In the Members’ Tea Room, there is constant complaint from backbenchers of all parties about the diminishing power of Parliament. Some claim that the executive is too strong and undermines the voice of Parliament. Others claim that the patronage of the executive (or shadow executive) erodes the independence of Members. Some feel the Parliamentary deficit does not allow us to adequately scrutinise government.
As a result, I find some members’ opposition to House of Lords reform puzzling. While there are some important amendments required to the draft bill, the overall principle of a reformed and elected house will deliver a stronger more empowered Parliament with greater powers and incentives to hold Government to account. Collectively we will have a fully functioning bicameral system without the self imposed restraint that the Lords show today.
With additional capacity, Parliament could begin to effectively scrutinise long term government strategy. Perhaps the pressing need to secure energy investment would not be quite so critical had the last Government’s long term strategy been examined. If an elected second chamber had held the last Government to account, the Crossrail project could have been delivered on time. With reform, Parliament would be stronger, not weaker, more effective not less.
Opponents seem to have three main concerns about how elections would impact Parliament: the Government might find it difficult to steer its legislation through two "legitimate" houses; the primacy of the House of Commons would be threatened; and the loss of top-class expertise to elected representatives will only produce political ciphers.

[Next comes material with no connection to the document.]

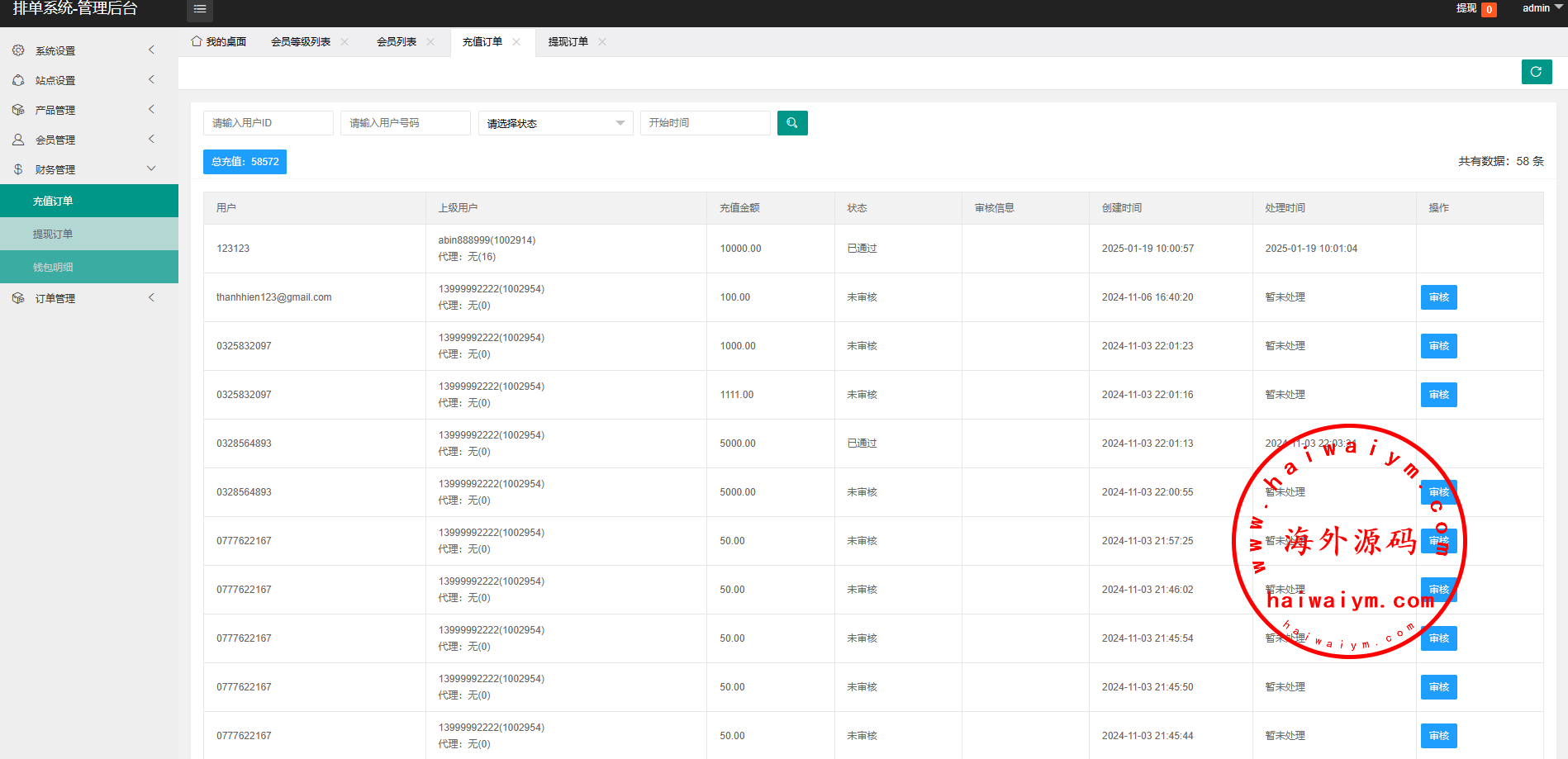Switch to the 会员列表 tab
This screenshot has height=759, width=1568.
(x=397, y=42)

The opponents of reform seem very concerned about the poor old Government and how it would struggle to get its legislation through Parliament if it had two fully functioning houses – both legitimately elected. I would hope that two Houses of Parliament would not defeat any UK Government more than it does the Governments of other bicameral systems across the world. And if a stronger Parliament meant that the Government was deterred from passing legislation then, as a good Conservative, my other objective of getting Government to do less, better, would also be achieved.
Primacy of the House of Commons is an interesting issue. The proposed legislation would keep all the safeguards in place as they stand today, securing the primacy of the House of Commons through the existing conventions on mandated legislation. However, the new Chamber might well exercise more of the existing powers that the House of Lords currently has at its disposal but doesn’t use. It is a misunderstanding that these powers would be “taken” from the House of Commons, it will be power taken from the executive’s ability to railroad through legislation. This sounds like good news for Parliament.

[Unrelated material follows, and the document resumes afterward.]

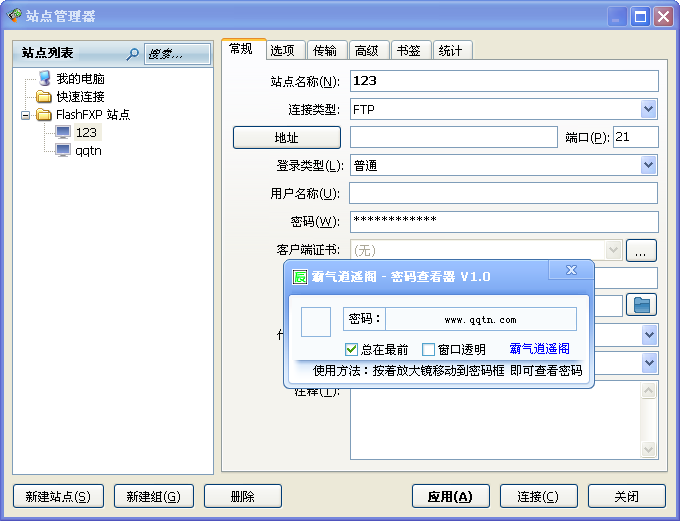Open the 书签 tab
The image size is (680, 521).
click(x=408, y=50)
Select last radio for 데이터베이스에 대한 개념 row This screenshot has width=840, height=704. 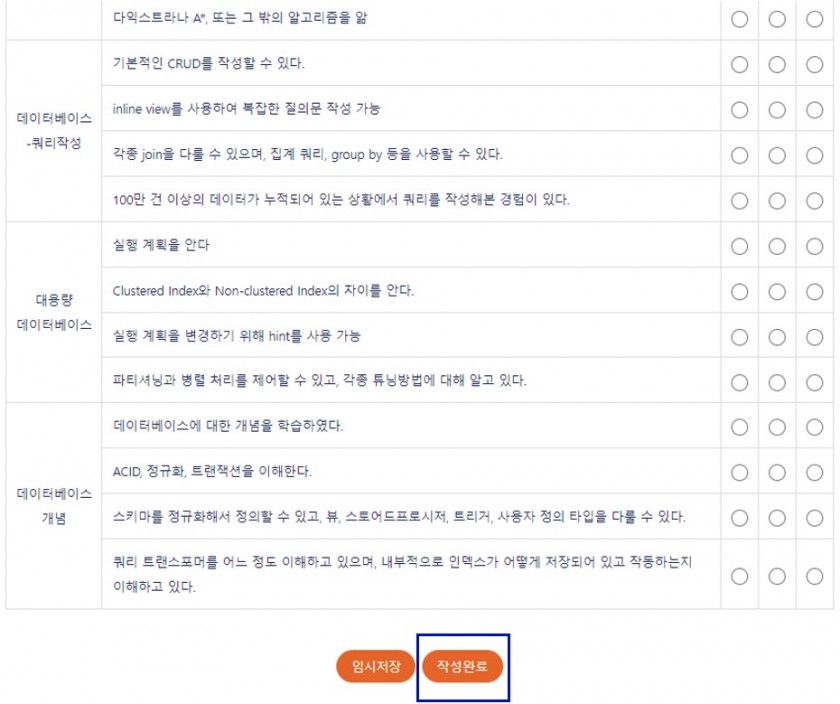(814, 428)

In addition, many of us believe that any increase in the exercise of power by the House of Lords would be matched by an increase in the activism of the House of Commons. What I have learnt through this fascinating committee is that there are so many powers that both houses currently have that are rarely – if ever – used. Not a bad education for someone who believes that Parliament should be more activist!
The last key point that is always put forward by opponents of reform is that of expertise being lost to our Parliament. This is probably the most irritating of all as a defence of a chamber appointed through patronage. Firstly, it is as if there was no expertise in the House of Commons. "We must have the House of Lords as otherwise there will be no one in Parliament who knows about medicine, or law, or business or science." Members of the House of Commons do not arrive here like children kidnapped by Sultan of the Ottoman Empire, with no outside life before arriving in Parliament. And to compound this particular myth, the majority of the active Lords are merely ennobled members of the House of Commons. So how, by moving from one chamber to another, they have accumulated a wisdom that belied them when they were in the House of Commons I cannot think.
These arguments, however, divert us from one key principle – Parliament should root out patronage wherever it appears. The patronage associated with the appointment of Members of our legislature, has, and will never, be acceptable. But I suspect that, like the hope of winning the Lottery, those that defend the system secretly dream that they will one day get that letter in the post, summoning them to sit on those red benches without having to deliver leaflets, face aggressive hustings and take a few knocks on the campaign trail.